Кино с президентом — страница 16 из 33

– Рассказывай, что придумал.

– Мудрить тут особо нечего, возню с деньгами представим как элемент контроперации. Правда, тогда с этой частью нахаплений, – Богатов намеренно исковеркал слово, – придется расстаться.

– Это как?

– Ты серьезно? Не думал, что весть о приезде старого «приятеля» настолько выбьет почву из-под ног.

– Решил поехидничать, умник?

– О! Мы обиделись? Так это лишь малая толика того, что ты заслужил. Это ж надо было умудриться, имея опыт работы в контрразведке, сунуть голову под гильотину. – Богатов в сердцах махнул рукой. – Об этом потом, пока о деле. То, что наши любимые «партнеры» ищут способы зацепить высшие чины ФСБ, не новость. Теперь представь, что мы намеренно дали им такую возможность, засветив специально разработанные для этого коррупционные схемы, венцом которых являются вклады, доказывающие факт коррупции генералитета. С такими картами на руках они рано или поздно должны будут выйти на фигурантов с определенными предложениями, по которым станет ясно, что затевается и в какие сроки. Согласись, такая информация много стоит.

– Да уж. Тем более что при этом все, кто изымал средства, по сути, не приступали закона.

– Ты хотел сказать «вышибал», – поправил друга Богатов.

– Ну ты и язва!

– Они выполняли ваши приказы, хотя и имели свой интерес. Но, несмотря на это, было бы высшей мерзостью подставить их под удар. Или такие мелочи в расчет не идут?

– Совестить будешь?

– Нет, не время. Сейчас необходим план операции, естественно – составленный задним числом, причем проработанный до мелочей, где учтены все средства, выведенные за рубеж.

– Так и займись этим.

– Здорово. Нагородили бог знает чего, связали по рукам и ногам, и хотят результата. – Богатов делал вид, что взбешен, хотя был предельно спокоен.

– Саня, не кипятись. Есть проблемы с составлением плана?

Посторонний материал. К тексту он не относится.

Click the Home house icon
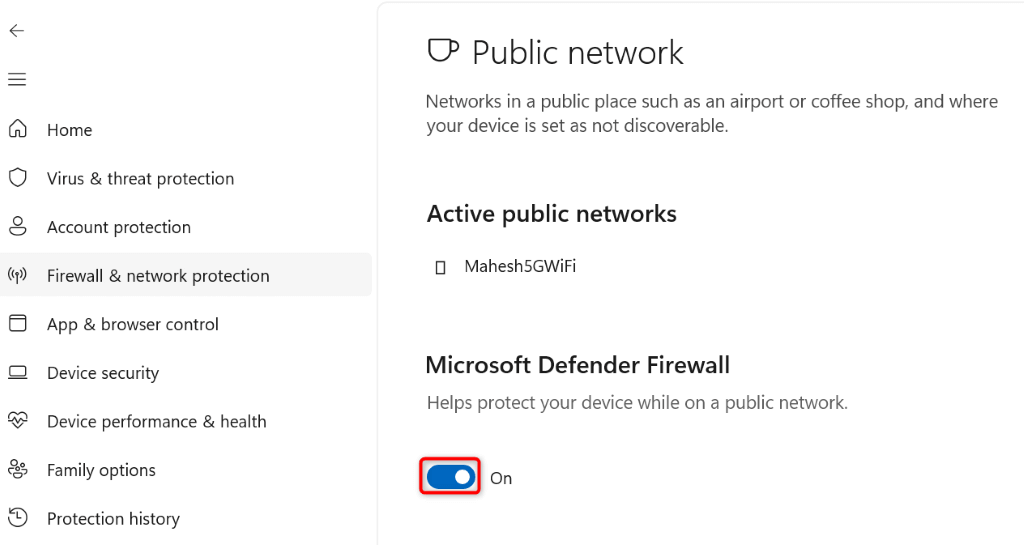The height and width of the screenshot is (545, 1024). pyautogui.click(x=17, y=129)
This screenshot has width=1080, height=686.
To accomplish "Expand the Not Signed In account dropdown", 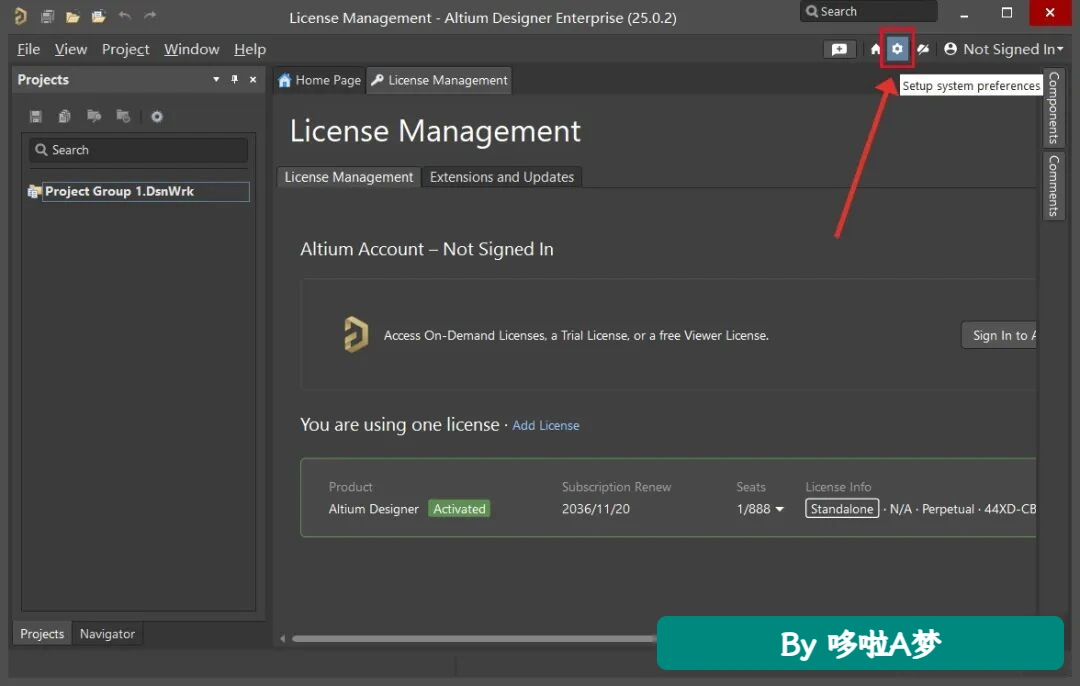I will click(x=1005, y=49).
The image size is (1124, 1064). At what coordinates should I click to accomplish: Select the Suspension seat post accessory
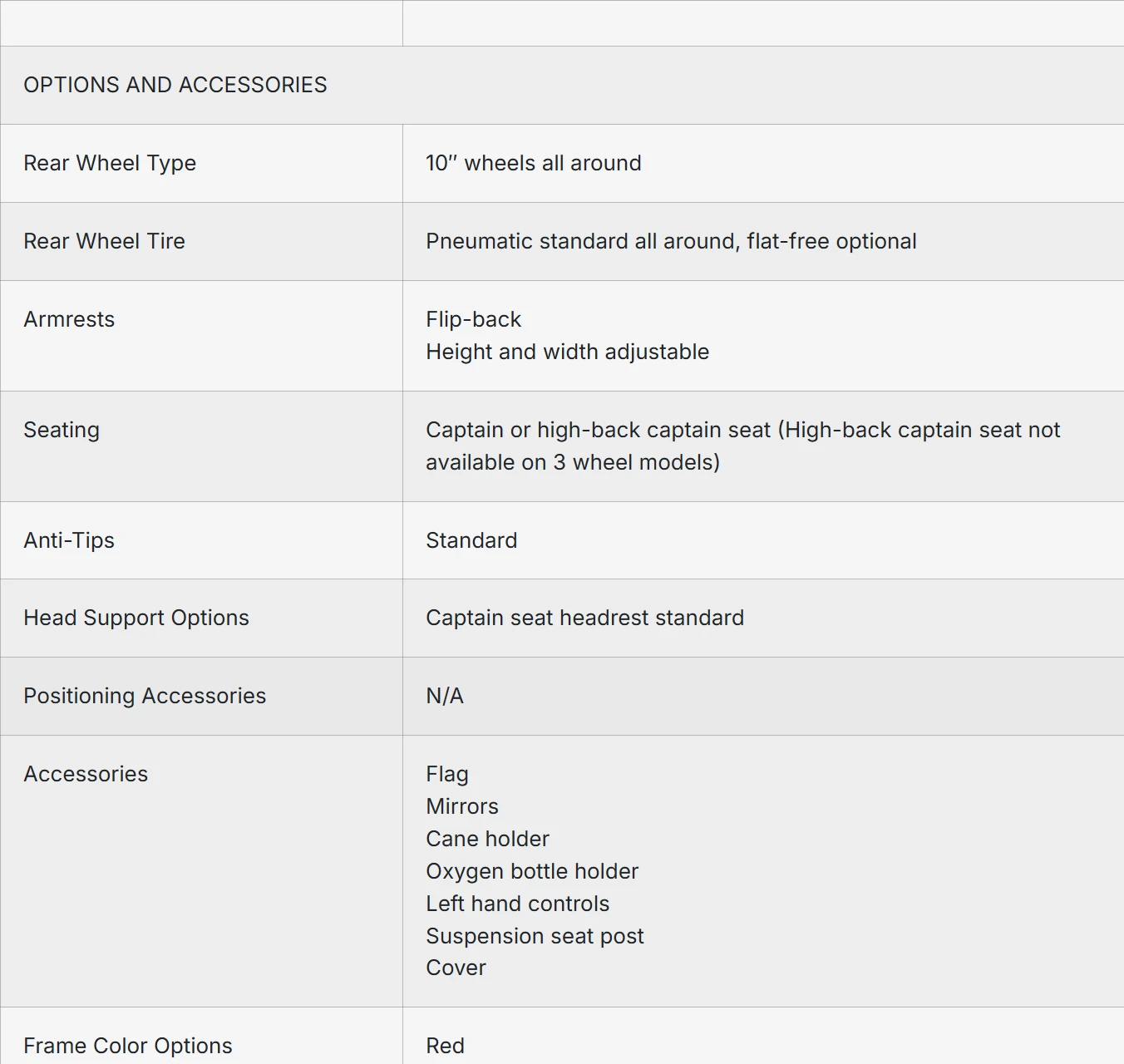coord(535,936)
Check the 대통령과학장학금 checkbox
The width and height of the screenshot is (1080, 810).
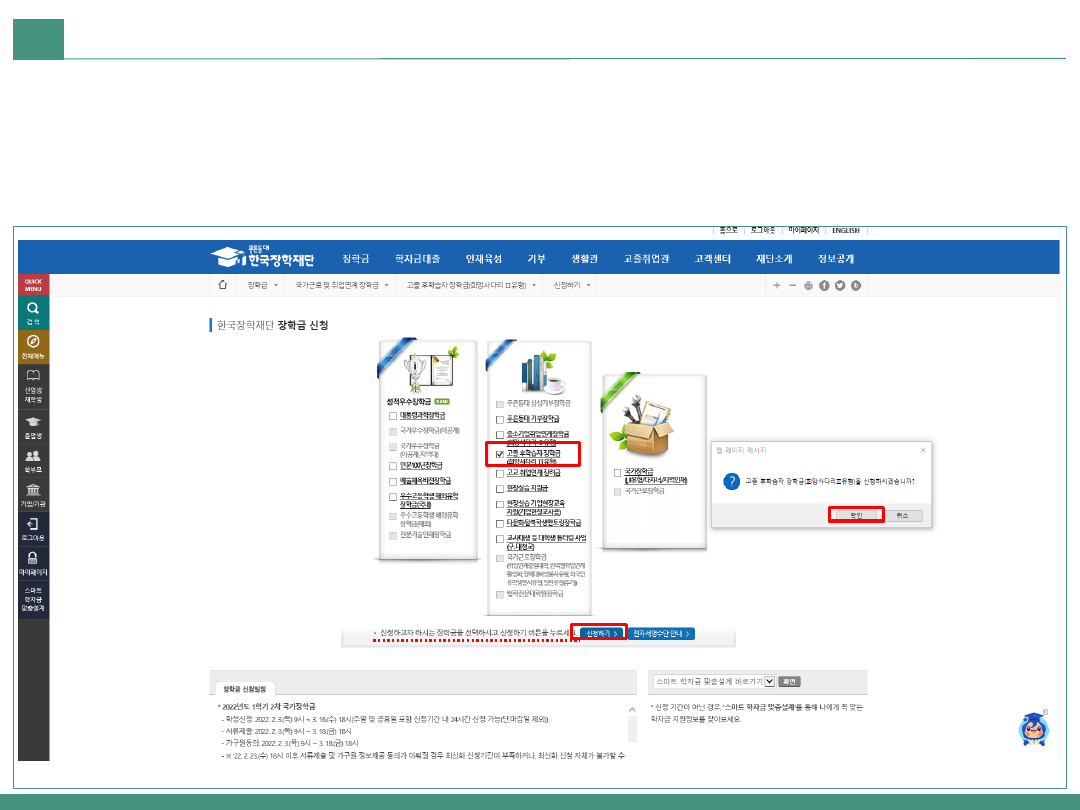coord(393,415)
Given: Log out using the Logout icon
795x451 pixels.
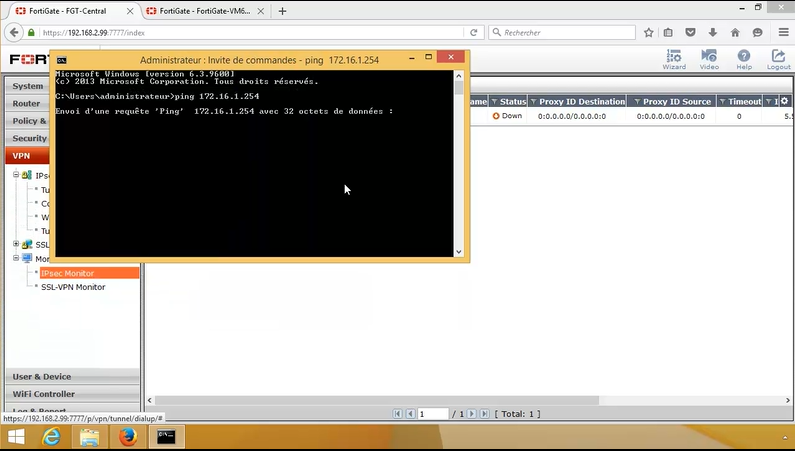Looking at the screenshot, I should click(x=779, y=59).
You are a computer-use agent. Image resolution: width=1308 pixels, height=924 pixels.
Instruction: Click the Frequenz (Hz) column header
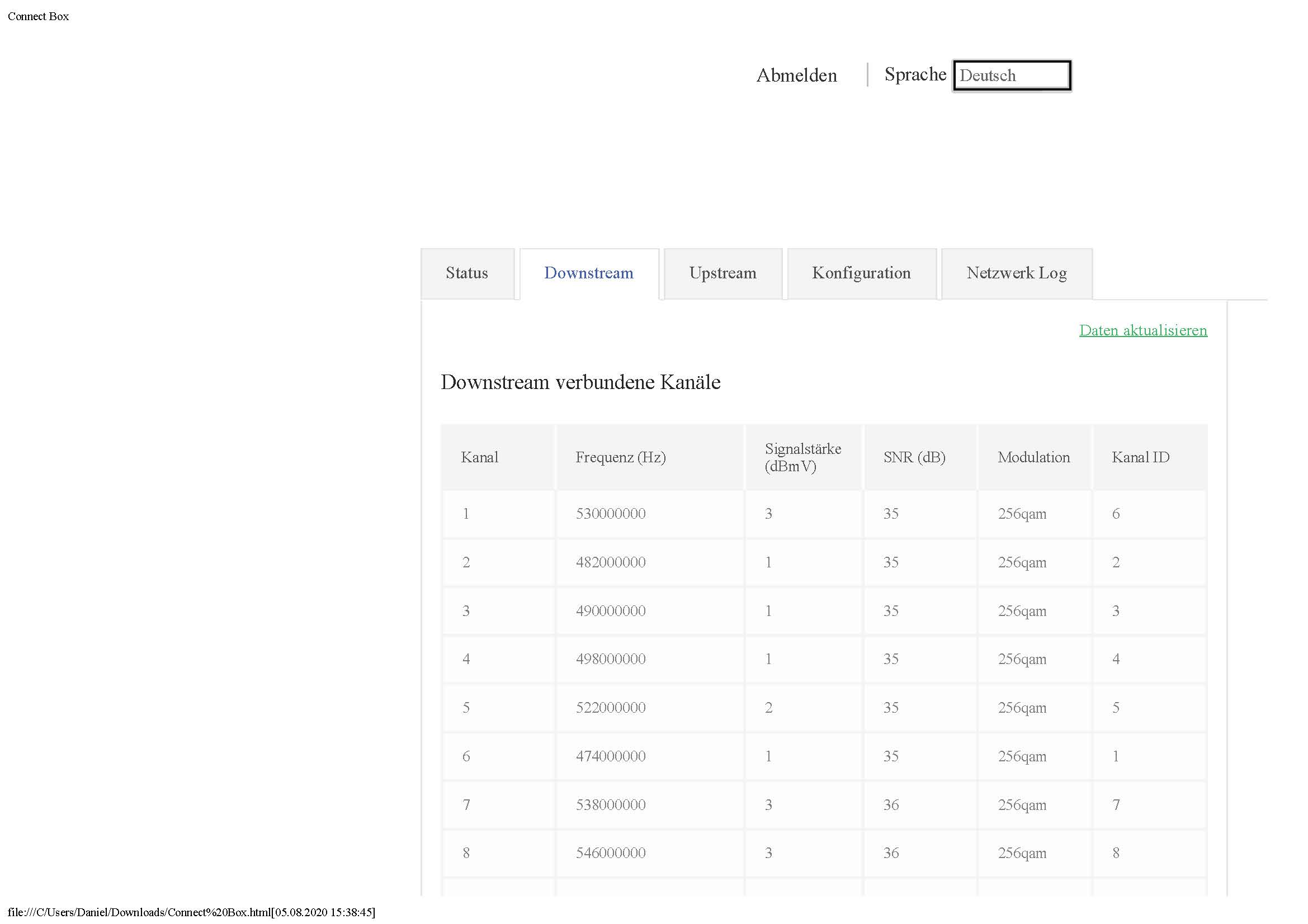620,457
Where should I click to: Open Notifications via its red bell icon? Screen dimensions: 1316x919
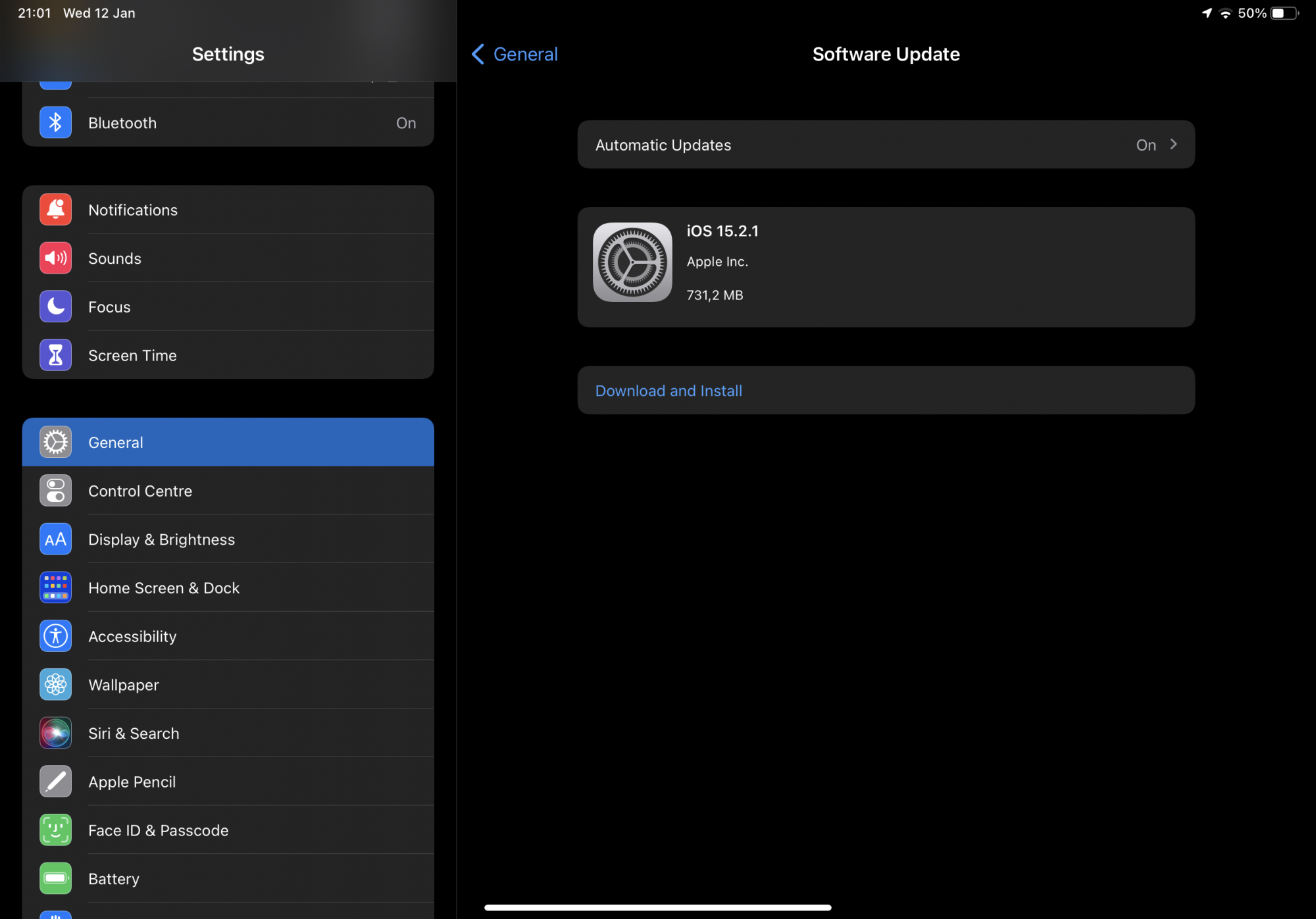click(55, 210)
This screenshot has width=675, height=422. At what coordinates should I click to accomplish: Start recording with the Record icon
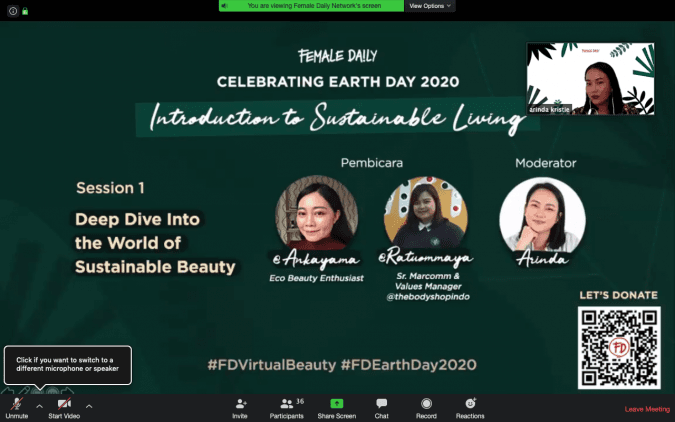pyautogui.click(x=426, y=405)
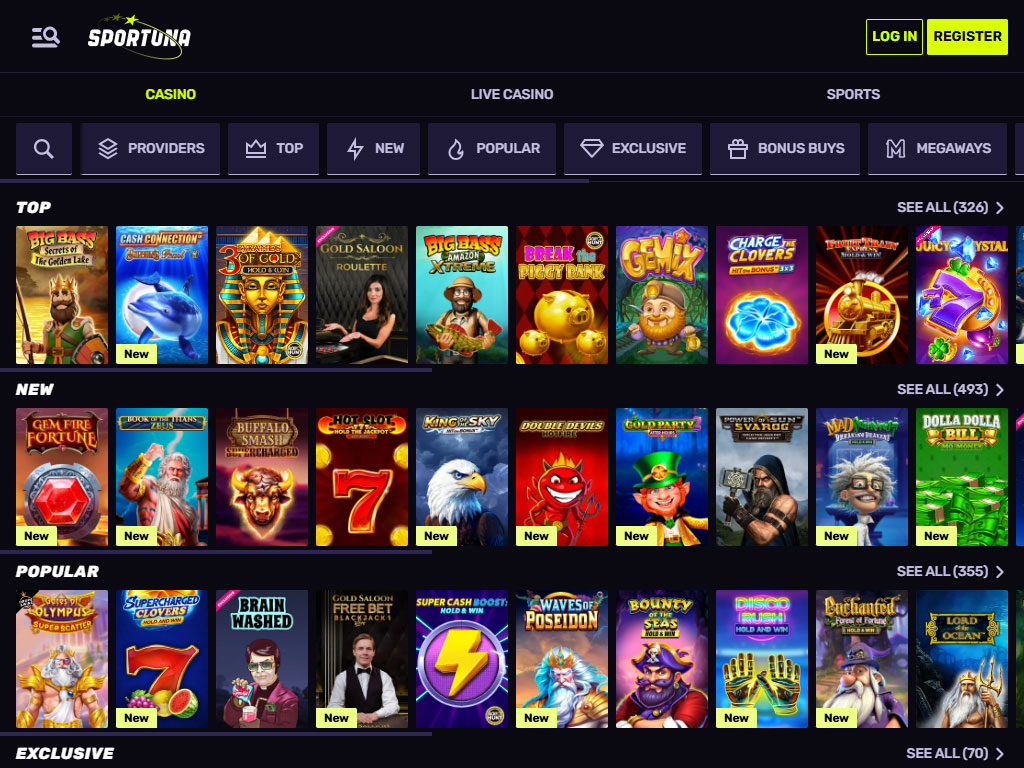Viewport: 1024px width, 768px height.
Task: Expand See All (355) for Popular games
Action: pyautogui.click(x=950, y=571)
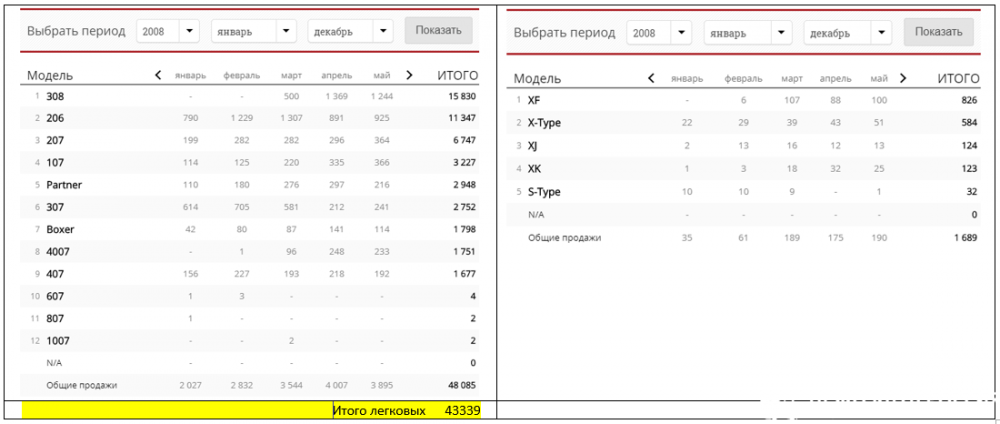Click next-months arrow in the left table
The height and width of the screenshot is (424, 1000).
coord(408,75)
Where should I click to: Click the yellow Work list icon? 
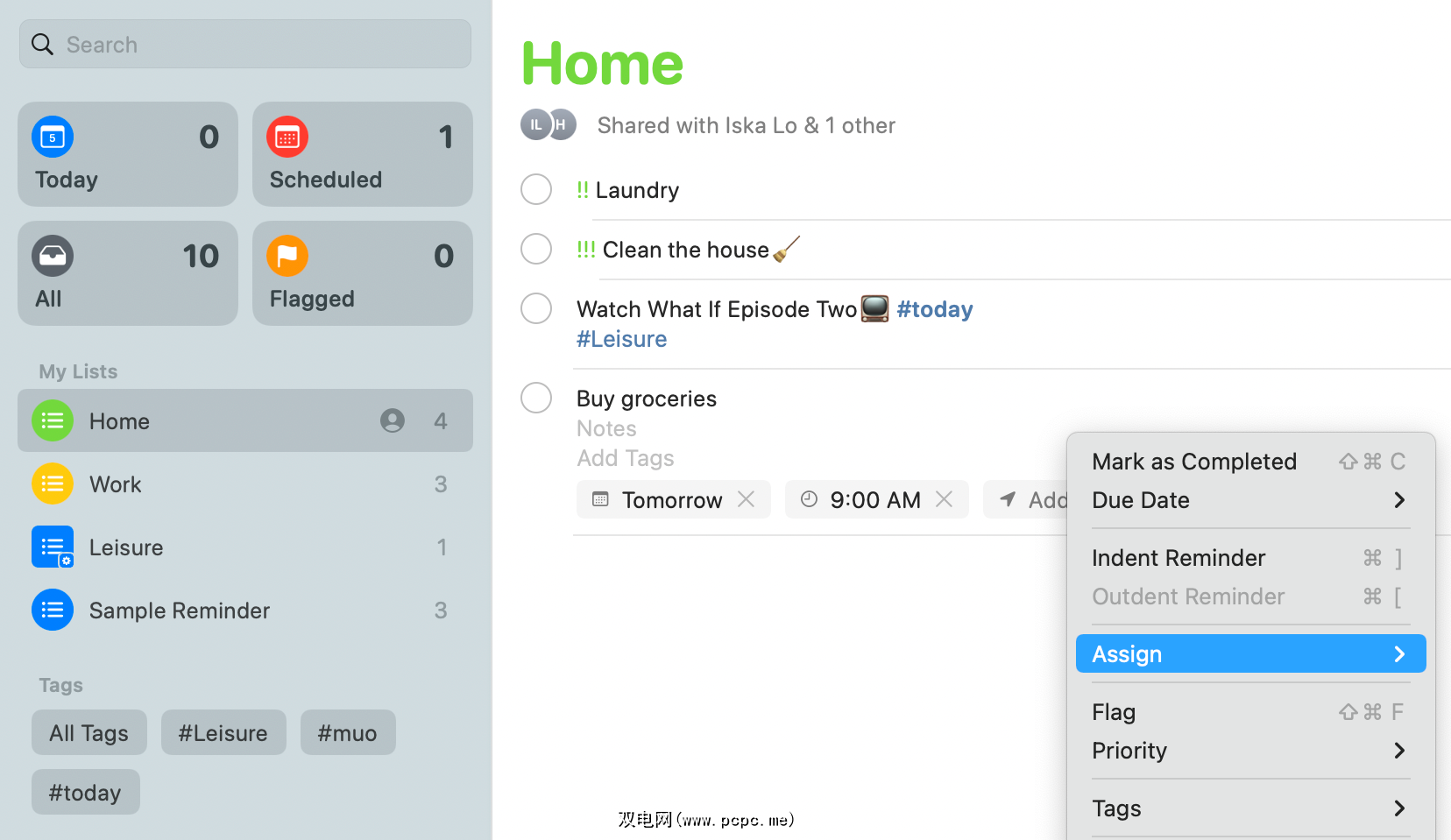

– Одна. Чтобы перетрусить ваше грязное белье и найти ходы-выходы, потребуется время, а его нет. Так что исходная информация – кто, откуда, какие суммы и в какое время – за вами, иначе умываю руки. Кроме того, необходим доступ к банку и всей «публике», что в деле. Следует понять, что их вывело на ваш след – чей-то прокол или «крыса».

– Думаешь?

– Не исключено, когда в глазах баксы.

– А не спугнем?

– Возможно, но выхода нет. Хотя, как вариант, прикроемся «Кулибиным».

– Это как?

– Он же тоже должен был выйти на банк. Сделаем вид, что ищем канал в надежде зацепить его. Заодно проработаем и эту маловероятную версию.

– А что, может сработать.

– Да, если за вас взялись плотно, компромат будут рыть по всем направлениям.

– Согласен. Что предлагаешь?

– Поработать по ближнему кругу: жены, дети, внуки. Дабы избежать неприятных неожиданностей. Причем если что-то обнаружится, это будет хотя и косвенный, но аргумент в пользу основной версии.

– Сделаем. – Кондратьев ехидно улыбнулся.

– Да знаю, что вы на всякий случай держите друг друга под колпаком. Тем сложнее будет отделить зерна от плевел, но чай не малые дети, разберетесь, кто по вам работает. Теперь о главном.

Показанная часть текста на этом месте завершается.